7-22-98 12:45 a.m. (A never-sent letter to my sister)
I'm sitting outside my dorm enjoying the fact that it is only 80 degrees, not in the high 90's. I'm watching a man and woman selling fruit to my left, ugly Russian cars drive by, a little kiosk across the street that sells Blue Box Camel Lights for 350 dram and a million people walking on the sidewalk staring at me smoking and wearing shorts and a tee-shirt and writing left-handed. Amir, this Persian guy that lives downstairs is also looking at me from inside the dorm. A woman is approaching me and I think she's going to ask for money. This place is so surreal as Ani puts it. A man is right now explaining to his daughter that I'm an American. Being here is like being in the States sometimes in 1998, sometimes 1950, sometimes 1920 and sometimes 1890. It's such a strange mosaic of time periods. Coca-Cola and Marlboro signs litter the city's walls, umbrellas, tee-shirts, bars and more. Of course it seems that only foreigners smoke Marlboros here- they're pretty expensive. Everyone drinks Coke though. The only pop here is Coke, Sprite and Fanta. I drink one of those three ten times a day. I'm beginning to hate America. Why do Coke and Marlboro need to come in and ruin the chance for any local company to make their own way in the economy? The other night after seeing a movie (Georgian with Armenian dubbing and French sub-titles) Sevan, Saeed and I went to a café/bar. The biggest asshole Americans were there. We talked to them for a while.
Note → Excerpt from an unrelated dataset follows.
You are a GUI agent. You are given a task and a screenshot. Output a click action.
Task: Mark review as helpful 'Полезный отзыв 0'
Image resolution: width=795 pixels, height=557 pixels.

The come here to basically laugh at the Armenians and live very cheaply. They can't even say no or yes and they've been here on and off for three years! Their interpreter was sick and I had to order their beer for them. They talked about how stupid people are here for not speaking English, eating strange food, etc. basically living in a culture different from our own. It made me hate America. In Armenian I called them rude and stupid. I thought that was rather amusing.
1:45 p.m.
I just ate lunch and did e-mail at AUA. I'm sitting outside and all these old men are staring at me. Strange- since this is an American University. It get in here you need to have a really high TOFEL score. This implies that everyone here speaks pretty good English. There are signs up that say the following: Apartments for lease 1 room for sleep, 1 room for bath, 1 room for cook. Very much warm and cold. $150 for 1 month. Thanks you. In Armenian you don't pluralize the noun when you have a number in front of it (i.e. five girls) here you would say five girl. So in the cafeteria it says: 1 piece of bread 50 dram, 2 piece 100 dram, etc. people talk like that too.